Let $n \geq 3$. Let $z_{i}$ (for $i=1,2,\cdots,n$) be complex numbers. Assume that $z_{k+1} - z_k \ne 0$ for $k=1,2, \cdots, n-1$ and $z_n - z_1 \ne 0$. Show that
$$\sum_{k=1}^{n}\dfrac{|z_{k}|^2}{|z_{k+1}-z_{k}|^2}\ge 1\tag{1},$$
where $z_{n+1}=z_{1}$.
I think can use the Cauchy-Schwarz inequality to solve it. But I think this complex inequality can't hold:
$$\left(\sum_{k=1}^{n}|z_{k}|\right)^2\ge \sum_{k=1}^{n}|z_{k+1}-z_{k}|^2.$$
So how do I prove $(1)$?
On
Too long for a comment. First any two consecutive terms must be different otherwise it leads to division by zero. Next $$\sum_{k=1}^n\frac{|z_k|^2}{|z_{k+1}-z_k|^2}=\sum_{k=1}^n\frac{|z_{k+1}-(z_{k+1}-z_k)|^2}{|z_{k+1}-z_k|^2}\geqslant\sum_{k=1}^n\frac{||z_{k+1}|-|z_{k+1}-z_k||^2}{|z_{k+1}-z_k|^2}$$ by triangle inequality. The last sum is equivalent to $$\sum_{k=1}^n\frac{||z_{k+1}|-|z_{k+1}-z_k||^2}{|z_{k+1}-z_k|^2}=\sum_{k=1}^n\Big(\frac{|z_{k+1}|}{|z_{k+1}-z_k|}-1\Big)^2$$ Therefore it is sufficient to prove the inequality $$\sum_{k=1}^n\Big(\frac{|z_{k+1}|}{|z_{k+1}-z_k|}-1\Big)^2\geqslant 1$$ If this is not the case then for all $k$ we must have $|z_{k+1}|<2|z_{k+1}-z_k|$. Maybe this could lead to some contradictions using also $z_{n+1}=z_1$.
On
Let's try to do $n\ge 4$ at least. Let $x_k=|z_k|$. Then it will suffice to show that $$ \Phi(x)=\sum_k\frac{x_k^2}{(x_k+x_{k+1})^2}\ge 1 $$ Let us consider $\Phi$ on $x_k>0,\sum_k x_k=1$.

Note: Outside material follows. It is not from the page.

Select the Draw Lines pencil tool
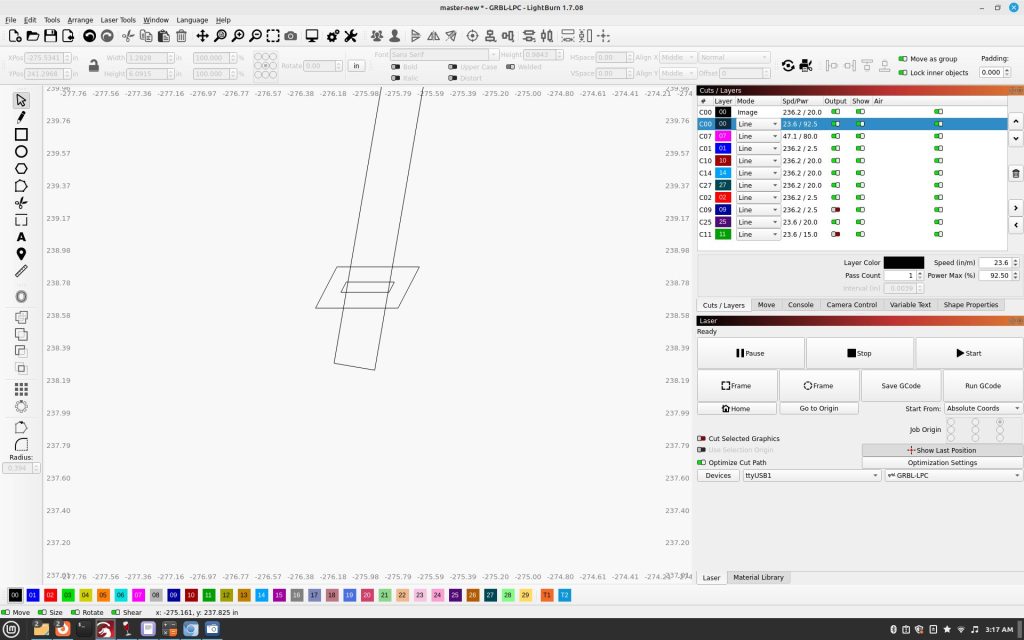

Notice first of all that if $\Phi(x)\le m<1$, then $x$ is separated from the boundary in the sense that $x_k\ge c(m)>0$ for all $k$. Indeed, at least one $x_k\ge 1/n$. Since $m<1$, we must have $x_{k+1}\ge\lambda(m)x_k$ (otherwise one single term is already above $m$. Then $x_{k+2}\ge\lambda(m)x_{k+1}$ and so on over the cycle, so all $x_j\ge n^{-1}\lambda(m)^{n-1}$. Thus, only the critical points are of interest. Also, since the functional is homogeneous of degree $0$, the differential should vanish at the critical points on the whole space, not just along the hyperplane $\sum_k dx_k=0$.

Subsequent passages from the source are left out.